**Directions for this task**:
Below is some material. Set down exactly the line where "Task: Select the 4日 row label in history" appears and all lines after it, and stop at the last line.
-------------------------
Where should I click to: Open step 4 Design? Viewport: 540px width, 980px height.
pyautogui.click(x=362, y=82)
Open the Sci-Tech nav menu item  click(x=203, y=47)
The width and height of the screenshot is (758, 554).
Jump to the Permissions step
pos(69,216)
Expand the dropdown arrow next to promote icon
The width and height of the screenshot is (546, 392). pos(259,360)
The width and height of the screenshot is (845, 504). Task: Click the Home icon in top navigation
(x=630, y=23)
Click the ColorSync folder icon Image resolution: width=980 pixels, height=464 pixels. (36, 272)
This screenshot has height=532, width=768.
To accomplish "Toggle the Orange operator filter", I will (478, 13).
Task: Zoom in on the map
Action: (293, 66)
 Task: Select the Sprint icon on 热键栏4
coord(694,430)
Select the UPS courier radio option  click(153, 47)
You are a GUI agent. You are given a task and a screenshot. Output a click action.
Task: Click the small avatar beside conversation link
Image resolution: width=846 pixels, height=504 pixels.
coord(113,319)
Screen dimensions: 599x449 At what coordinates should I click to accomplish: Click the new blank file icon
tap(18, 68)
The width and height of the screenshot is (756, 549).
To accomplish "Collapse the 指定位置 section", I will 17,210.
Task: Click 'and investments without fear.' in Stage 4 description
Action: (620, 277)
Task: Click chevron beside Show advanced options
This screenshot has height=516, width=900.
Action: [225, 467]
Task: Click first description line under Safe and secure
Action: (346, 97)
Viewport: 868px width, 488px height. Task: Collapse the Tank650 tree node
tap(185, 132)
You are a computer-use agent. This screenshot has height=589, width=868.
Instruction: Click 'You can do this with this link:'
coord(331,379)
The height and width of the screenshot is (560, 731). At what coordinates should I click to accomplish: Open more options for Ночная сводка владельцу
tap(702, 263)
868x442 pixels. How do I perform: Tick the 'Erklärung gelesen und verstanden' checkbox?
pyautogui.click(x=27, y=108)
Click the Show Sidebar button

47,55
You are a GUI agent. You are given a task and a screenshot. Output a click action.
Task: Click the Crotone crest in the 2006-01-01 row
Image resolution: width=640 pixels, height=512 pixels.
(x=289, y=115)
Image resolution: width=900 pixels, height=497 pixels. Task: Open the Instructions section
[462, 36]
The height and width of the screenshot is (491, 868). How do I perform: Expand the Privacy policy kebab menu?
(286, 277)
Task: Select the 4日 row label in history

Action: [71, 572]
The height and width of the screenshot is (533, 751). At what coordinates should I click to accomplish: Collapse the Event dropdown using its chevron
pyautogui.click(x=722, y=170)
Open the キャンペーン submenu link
-------------------------
**Answer section**:
Task: Select the 4日 row label in history

Action: [71, 572]
The height and width of the screenshot is (533, 751). At what coordinates should I click to accomplish: Collapse the Event dropdown using its chevron
pyautogui.click(x=722, y=170)
Open the キャンペーン submenu link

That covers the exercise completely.